Она смутилась, — но отчего? от своей ошибки, или оттого, что мой ответ показался ей дерзким?» (6, 282). Но отчего бы ни смутилась его очередная жертва, нам ясно: оригинальный, причудливый черкесско-французский вариант «ситуации двуязычия» ложится в основу одной из особенно важных сцен «Героя нашего времени». Грушницкий, княжна Мери, Печорин — участники импровизированного маскарада, где не защищенной, не переряженной выступает только княжна. A «cavalier» ее, Грушницкий, — под двойною маской, под маской своей пресловутой «толстой шинели», сверх которой он «повесил шашку и пару пистолетов»; и тут же — маска романтических слов, загадочных фраз. Преображен и Печорин, он под маскою горца: «...в черкесском костюме верхом я больше похож на кабардинца, чем многие кабардинцы» (6, 281). Неудивительно, что ошиблась не только неопытная княжна: «Я думаю, казаки, зевающие на своих вышках, видя меня скачущего без нужды и цели, долго мучились этою загадкой, ибо верно по одежде приняли меня за черкеса» (6, 280).
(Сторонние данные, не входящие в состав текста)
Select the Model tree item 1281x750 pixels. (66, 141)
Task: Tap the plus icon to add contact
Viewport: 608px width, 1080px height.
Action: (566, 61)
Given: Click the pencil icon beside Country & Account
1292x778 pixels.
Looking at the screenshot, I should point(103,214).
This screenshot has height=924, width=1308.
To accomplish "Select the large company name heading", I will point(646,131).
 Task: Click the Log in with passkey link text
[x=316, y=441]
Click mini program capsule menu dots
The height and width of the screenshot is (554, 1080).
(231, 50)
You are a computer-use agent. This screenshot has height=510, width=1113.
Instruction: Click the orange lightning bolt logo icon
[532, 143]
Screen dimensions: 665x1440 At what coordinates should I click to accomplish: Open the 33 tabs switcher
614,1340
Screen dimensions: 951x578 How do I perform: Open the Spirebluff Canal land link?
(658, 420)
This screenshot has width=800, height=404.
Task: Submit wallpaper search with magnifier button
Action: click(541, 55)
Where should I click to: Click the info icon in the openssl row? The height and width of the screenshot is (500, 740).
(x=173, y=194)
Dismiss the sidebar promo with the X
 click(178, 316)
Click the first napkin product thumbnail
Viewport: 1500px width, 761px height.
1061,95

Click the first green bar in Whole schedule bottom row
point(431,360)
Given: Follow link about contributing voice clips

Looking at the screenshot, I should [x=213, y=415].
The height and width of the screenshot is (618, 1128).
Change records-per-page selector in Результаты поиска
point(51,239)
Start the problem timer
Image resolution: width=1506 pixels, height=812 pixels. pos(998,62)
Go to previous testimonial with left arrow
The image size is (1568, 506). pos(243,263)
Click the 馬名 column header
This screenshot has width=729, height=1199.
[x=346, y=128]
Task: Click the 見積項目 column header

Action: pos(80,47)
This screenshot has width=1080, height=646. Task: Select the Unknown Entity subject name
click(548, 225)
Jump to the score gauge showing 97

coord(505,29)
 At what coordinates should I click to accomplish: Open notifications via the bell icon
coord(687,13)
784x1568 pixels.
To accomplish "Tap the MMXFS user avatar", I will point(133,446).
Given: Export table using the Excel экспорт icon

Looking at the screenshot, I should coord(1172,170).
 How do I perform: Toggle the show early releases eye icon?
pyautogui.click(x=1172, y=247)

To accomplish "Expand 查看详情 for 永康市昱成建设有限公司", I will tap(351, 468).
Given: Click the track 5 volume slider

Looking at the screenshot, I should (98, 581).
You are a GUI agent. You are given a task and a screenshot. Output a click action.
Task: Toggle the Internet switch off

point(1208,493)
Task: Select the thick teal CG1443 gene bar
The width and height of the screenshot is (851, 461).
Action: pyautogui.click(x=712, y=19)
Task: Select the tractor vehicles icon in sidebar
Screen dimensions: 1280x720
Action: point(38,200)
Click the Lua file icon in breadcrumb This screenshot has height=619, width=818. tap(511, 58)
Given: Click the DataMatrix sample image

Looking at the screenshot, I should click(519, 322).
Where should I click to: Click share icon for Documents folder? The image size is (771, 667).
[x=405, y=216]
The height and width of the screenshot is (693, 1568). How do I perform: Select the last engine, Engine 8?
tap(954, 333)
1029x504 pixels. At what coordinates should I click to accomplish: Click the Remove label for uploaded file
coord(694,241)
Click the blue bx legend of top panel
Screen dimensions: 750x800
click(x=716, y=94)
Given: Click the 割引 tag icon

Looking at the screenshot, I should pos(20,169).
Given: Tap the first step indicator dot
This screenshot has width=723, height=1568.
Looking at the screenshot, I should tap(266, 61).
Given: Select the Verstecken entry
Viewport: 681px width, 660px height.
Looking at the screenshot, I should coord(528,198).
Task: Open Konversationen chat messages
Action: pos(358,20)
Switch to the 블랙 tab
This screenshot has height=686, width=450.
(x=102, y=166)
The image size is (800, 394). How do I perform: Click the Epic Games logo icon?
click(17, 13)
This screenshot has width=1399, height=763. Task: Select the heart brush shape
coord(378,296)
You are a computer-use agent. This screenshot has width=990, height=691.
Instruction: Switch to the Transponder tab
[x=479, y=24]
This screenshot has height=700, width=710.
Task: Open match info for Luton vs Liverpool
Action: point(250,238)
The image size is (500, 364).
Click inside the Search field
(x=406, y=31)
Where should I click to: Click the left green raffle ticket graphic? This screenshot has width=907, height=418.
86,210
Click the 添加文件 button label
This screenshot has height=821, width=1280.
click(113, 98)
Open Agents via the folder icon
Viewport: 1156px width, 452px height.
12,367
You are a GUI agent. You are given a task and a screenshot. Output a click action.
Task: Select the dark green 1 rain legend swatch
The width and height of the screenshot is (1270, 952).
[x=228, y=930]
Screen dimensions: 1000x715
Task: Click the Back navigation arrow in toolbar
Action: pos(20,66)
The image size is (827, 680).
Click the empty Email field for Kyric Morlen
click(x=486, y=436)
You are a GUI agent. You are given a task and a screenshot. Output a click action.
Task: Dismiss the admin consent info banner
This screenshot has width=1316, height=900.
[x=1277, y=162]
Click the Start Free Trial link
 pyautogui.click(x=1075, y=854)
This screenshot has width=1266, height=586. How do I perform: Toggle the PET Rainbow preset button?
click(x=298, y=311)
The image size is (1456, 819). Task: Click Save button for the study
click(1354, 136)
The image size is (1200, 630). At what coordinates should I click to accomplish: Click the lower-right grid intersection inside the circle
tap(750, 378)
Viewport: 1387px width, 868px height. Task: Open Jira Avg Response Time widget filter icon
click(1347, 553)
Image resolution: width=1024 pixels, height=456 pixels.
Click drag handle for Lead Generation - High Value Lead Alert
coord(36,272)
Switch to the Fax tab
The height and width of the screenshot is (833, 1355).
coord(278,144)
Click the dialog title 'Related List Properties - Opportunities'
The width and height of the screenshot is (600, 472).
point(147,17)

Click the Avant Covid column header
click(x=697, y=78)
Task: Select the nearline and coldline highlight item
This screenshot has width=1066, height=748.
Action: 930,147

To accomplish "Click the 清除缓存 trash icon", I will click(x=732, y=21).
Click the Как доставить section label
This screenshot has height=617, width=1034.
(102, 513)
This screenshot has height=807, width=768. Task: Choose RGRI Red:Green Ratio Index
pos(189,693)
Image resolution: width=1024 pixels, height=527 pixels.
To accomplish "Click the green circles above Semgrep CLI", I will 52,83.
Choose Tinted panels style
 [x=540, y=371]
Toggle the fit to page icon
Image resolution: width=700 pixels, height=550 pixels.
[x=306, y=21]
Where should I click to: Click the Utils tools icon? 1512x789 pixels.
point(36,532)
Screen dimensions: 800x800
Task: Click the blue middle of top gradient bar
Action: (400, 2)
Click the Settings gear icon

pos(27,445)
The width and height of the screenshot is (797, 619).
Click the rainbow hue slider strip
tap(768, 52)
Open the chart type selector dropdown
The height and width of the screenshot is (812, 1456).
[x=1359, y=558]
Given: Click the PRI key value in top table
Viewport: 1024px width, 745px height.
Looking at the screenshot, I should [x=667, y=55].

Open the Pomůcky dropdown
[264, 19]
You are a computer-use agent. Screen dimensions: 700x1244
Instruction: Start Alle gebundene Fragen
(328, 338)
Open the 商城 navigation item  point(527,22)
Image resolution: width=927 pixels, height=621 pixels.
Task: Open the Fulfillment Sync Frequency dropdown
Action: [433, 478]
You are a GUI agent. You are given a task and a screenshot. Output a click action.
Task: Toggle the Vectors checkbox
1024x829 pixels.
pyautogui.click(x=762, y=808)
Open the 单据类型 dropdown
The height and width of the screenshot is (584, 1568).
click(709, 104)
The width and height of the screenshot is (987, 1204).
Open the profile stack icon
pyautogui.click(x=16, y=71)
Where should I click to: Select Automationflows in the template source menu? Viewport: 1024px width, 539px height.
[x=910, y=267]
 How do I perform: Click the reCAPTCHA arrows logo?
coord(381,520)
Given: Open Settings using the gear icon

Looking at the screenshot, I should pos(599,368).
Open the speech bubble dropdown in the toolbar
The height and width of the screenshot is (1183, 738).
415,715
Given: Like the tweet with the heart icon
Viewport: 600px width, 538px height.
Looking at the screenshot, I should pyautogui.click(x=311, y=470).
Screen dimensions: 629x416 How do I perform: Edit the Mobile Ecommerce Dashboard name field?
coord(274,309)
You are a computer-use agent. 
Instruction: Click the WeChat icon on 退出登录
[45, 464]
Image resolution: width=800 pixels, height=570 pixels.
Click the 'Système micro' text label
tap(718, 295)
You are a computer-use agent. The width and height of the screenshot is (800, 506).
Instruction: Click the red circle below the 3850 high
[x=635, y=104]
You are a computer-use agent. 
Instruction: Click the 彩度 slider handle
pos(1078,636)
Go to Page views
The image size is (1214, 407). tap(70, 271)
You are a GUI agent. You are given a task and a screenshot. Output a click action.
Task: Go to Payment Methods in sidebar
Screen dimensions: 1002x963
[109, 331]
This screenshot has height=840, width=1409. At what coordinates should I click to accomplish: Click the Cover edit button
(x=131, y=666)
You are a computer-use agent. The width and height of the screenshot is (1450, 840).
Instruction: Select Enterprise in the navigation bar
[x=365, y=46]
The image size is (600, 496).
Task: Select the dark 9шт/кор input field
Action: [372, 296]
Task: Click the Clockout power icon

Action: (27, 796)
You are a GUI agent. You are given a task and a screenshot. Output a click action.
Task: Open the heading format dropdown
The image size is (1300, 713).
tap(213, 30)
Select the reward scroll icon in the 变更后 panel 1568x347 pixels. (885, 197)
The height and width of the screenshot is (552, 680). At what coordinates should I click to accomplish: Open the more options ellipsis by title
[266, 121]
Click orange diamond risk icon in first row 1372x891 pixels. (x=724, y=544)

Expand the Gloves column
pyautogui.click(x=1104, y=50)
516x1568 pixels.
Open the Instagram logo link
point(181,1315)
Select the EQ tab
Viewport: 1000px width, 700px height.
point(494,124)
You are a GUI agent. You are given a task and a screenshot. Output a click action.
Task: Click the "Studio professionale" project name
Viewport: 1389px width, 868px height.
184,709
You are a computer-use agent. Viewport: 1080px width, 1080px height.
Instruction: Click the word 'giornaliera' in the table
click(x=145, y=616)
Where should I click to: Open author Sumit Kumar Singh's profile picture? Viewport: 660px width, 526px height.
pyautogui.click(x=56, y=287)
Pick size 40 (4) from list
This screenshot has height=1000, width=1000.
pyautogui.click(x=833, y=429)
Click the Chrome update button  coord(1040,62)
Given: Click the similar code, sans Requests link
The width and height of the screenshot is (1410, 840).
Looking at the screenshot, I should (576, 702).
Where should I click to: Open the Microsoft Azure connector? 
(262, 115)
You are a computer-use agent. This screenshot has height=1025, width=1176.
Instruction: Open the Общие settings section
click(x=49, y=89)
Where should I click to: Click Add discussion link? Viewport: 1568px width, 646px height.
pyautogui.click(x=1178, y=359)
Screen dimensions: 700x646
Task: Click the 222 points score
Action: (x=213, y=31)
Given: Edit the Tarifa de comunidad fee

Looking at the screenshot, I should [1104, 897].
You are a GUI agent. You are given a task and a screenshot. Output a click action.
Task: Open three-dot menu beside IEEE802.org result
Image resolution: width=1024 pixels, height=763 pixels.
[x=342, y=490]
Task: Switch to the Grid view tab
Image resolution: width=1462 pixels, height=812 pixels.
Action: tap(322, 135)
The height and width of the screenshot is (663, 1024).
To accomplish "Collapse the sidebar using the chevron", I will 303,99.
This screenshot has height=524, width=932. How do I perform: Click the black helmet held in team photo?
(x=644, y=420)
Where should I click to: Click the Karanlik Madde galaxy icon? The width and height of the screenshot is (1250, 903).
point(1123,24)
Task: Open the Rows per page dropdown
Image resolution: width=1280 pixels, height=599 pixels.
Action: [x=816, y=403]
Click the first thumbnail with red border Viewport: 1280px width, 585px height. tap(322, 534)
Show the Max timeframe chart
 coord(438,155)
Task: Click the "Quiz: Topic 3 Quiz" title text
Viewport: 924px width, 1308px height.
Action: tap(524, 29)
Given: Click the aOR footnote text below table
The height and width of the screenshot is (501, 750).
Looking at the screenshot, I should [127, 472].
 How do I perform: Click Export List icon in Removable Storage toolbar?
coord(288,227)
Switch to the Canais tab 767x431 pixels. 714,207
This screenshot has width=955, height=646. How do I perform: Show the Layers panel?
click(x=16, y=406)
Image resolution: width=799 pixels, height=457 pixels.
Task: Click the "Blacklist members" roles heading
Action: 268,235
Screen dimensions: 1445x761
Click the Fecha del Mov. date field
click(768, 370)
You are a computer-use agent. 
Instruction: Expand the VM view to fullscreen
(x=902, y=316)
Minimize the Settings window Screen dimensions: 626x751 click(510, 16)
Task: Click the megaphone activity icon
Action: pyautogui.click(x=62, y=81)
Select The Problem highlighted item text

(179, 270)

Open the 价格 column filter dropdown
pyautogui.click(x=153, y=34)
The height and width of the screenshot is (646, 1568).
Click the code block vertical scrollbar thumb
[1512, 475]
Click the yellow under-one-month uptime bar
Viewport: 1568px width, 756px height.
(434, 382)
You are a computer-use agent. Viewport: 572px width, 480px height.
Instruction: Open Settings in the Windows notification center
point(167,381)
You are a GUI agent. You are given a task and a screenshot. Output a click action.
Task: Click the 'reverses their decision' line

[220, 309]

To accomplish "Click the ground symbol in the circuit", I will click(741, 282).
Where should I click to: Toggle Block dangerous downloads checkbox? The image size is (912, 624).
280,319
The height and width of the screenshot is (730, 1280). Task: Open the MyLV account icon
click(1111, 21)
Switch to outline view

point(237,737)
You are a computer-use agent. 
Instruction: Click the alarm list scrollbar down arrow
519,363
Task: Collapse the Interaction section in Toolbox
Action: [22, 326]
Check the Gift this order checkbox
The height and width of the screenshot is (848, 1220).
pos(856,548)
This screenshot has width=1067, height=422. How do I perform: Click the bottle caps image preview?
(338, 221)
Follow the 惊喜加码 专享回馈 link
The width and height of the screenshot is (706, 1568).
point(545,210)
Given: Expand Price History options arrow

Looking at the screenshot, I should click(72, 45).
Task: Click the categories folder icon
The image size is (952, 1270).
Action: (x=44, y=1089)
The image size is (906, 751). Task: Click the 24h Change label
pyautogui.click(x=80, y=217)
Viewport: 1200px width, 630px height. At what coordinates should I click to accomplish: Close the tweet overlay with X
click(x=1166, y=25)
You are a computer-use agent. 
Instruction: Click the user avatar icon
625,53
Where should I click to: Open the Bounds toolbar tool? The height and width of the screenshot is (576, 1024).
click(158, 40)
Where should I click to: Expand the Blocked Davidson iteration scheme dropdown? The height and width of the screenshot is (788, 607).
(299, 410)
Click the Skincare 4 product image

В сцене встречи наряженного по-горски Печорина с комически грозным Грушницким и с доверчивою княжной снова осуществляется характерная для «Героя нашего времени» театрализованность действия. Печорин вспоминает пережитое им, оказываясь сразу в трех временны́х измерениях: тогда, когда он встретился с княжной и с Грушницким; тогда, когда он вспомнил об этой встрече и описал ее в дневнике, и тогда, когда его дневник предстает перед нами. Печорин — и действующее лицо, и зритель сцены, воспроизводимой им по памяти, поздним вечером 16 мая. Важна здесь и обнаженность, открытость, буквальность «ситуации двуязычия». А в других случаях она может быть более опосредованной, усложненной. Например, Грушницкий в романе изъясняется, естественно, преимущественно по-русски (исключая его высокопарную фразу: «Mon cher, je haïs les hommes...» (6, 265)). Но он тем не менее сплошь двуязычен, и двуязычие его, начинаясь с его лексикона, распространяется на его одеяние, на его поведение. Устранить обманывающее двуязычие Грушницкого становится целью Печорина. И достигнута она может быть в конце концов только казнью, убийством с издевательским назиданием: «Я вам советую перед смертью помолиться богу...» (6, 329). Двуязычие в художественном мире Лермонтова систематически возводится в степень метафоры. Лермонтов ощущает мир как феномен в конечном счете двуречевой, двуязычный; ощущение это проходит через его поэзию: от юношеского стихотворения «Ангел» до предсмертного «Они любили друг друга так долго и нежно». То, что у Пушкина является поводом для новых и новых попыток его героев вступить в диалог, у Лермонтова — помеха, препятствие, хотя в стремлении своем осилить это препятствие герои его проявляют незаурядную тонкость души и ума. Но на пути их — новые и новые трудности, новые ловушки, хитросплетения, тайны. «Ситуация двуязычия» у Пушкина — жанро-образующий элемент художественно-дидактической притчи, комедийной вставки в историческую драму, анекдота, новеллы со счастливой развязкой. У Лермонтова вокруг нее кристаллизуется миф, складываются жанры, восходящие к социальной трагедии. Но скрытая радость жизни — в неуклонном стремлении людей свои трагедии разрешить.

***

Мы миновали особые случаи двуязычия, когда один и тот же персонаж художественного произведения попеременно говорит и пишет; миновали мы двуязычие речи стихотворной и прозаической. Ясно, что двуязычие здесь — двуязычие уже совершенно особого рода. Мы имели в виду двуязычие прежде всего в простейшем его понимании: два национальных языка совмещаются в речи одного и того же персонажа или в пределах одного романа, повести, драмы. Явление это необычайно интересно методологически: именно «ситуация двуязычия» дает возможность увидеть двойственную роль языка в словесном творчестве; язык здесь изображает, но язык здесь и изображается. Причем в «ситуации двуязычия» изображается он с редкостной полнотой: от междометия, от отдельного звука, от характерных для него фонических особенностей до присущих ему специфических идиом, лексем, в которых слово уже становится произведением высокого художественного творчества.

И что-то прогнозирующее заложено было в «ситуации двуязычия», характерной для русской литературы пушкинской и лермонтовской поры: возможно, что она будет развиваться и далее, на новом этапе, в новых ее разновидностях.

Сноски

1 Листок, 1831, № 22, с. 6.

2 Виноградов В. Стиль прозы Лермонтова. — В кн.: Лит. насл. М., 1941, т. 43 — 44, с. 572.